─── Source excerpt

# Thursday at Portland



## schwinnguyinohio (Jun 23, 2022)

Few more from Portland


----------



## Junkman Bob (Jun 23, 2022)

Man I wish I could attend this one !!!!


----------



## HEMI426 (Jun 23, 2022)

Thanks for more great pics.


----------



## whizzer1 (Jun 23, 2022)

Your pictures are great, almost like being there!!

Thanks


----------



## catfish (Jun 23, 2022)

Keep the photos coming! Thanks!


----------



## nick tures (Jun 23, 2022)

@schwinnguyinohio you know whos stingrays those were ?


----------



## cyclingday (Jun 23, 2022)

Wow!
That looks great!
Thanks, for the pics.


----------



## Sonic_scout (Jun 23, 2022)

Thanks for letting me know yall... lol.


----------



## GTs58 (Jun 23, 2022)

Sonic_scout said:


> Thanks for letting me know yall... lol.




But that was in Portland, Indiana. You have been MIA.  😂


----------



## Sonic_scout (Jun 26, 2022)

──────

▶ **Task objective**
Write what comes next in the forum thread about Thursday at Portland, picking up from the point where it stops.

─── Excerpted data

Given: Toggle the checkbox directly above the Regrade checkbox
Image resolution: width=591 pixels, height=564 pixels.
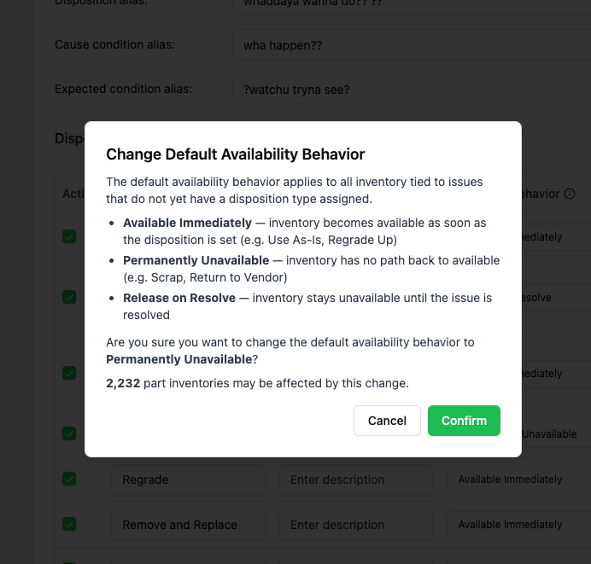Looking at the screenshot, I should (x=69, y=433).
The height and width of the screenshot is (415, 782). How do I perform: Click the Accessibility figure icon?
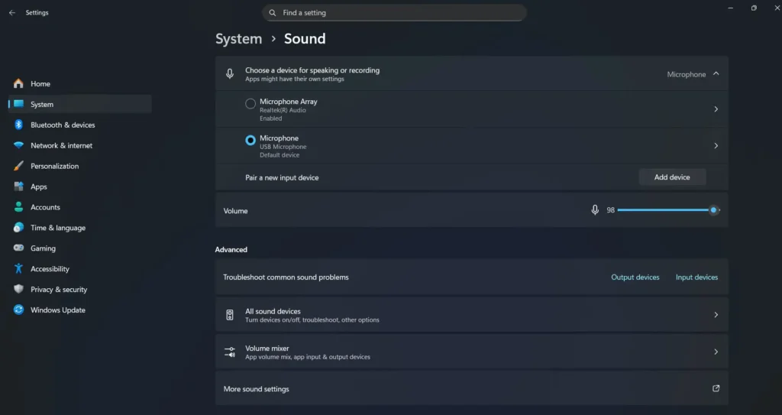click(x=18, y=269)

──────

▶ **Task output**
So I didn't miss out? I feel better


----------



## JOEL (Jun 27, 2022)

My spot.


----------



## MrMonark13 (Jun 27, 2022)

JOEL said:


> My spot.
> 
> View attachment 1653057
> 
> ...



There’s that beautiful blue 1938 Colson I bought from you!


----------



## JOEL (Jun 28, 2022)

Looking good.


----------



## phantom (Jun 28, 2022)

One little.....No, seven little Red Cushman Eagles flocked together. Amazing.


----------



## MrMonark13 (Jun 28, 2022)

JOEL said:


> Looking good.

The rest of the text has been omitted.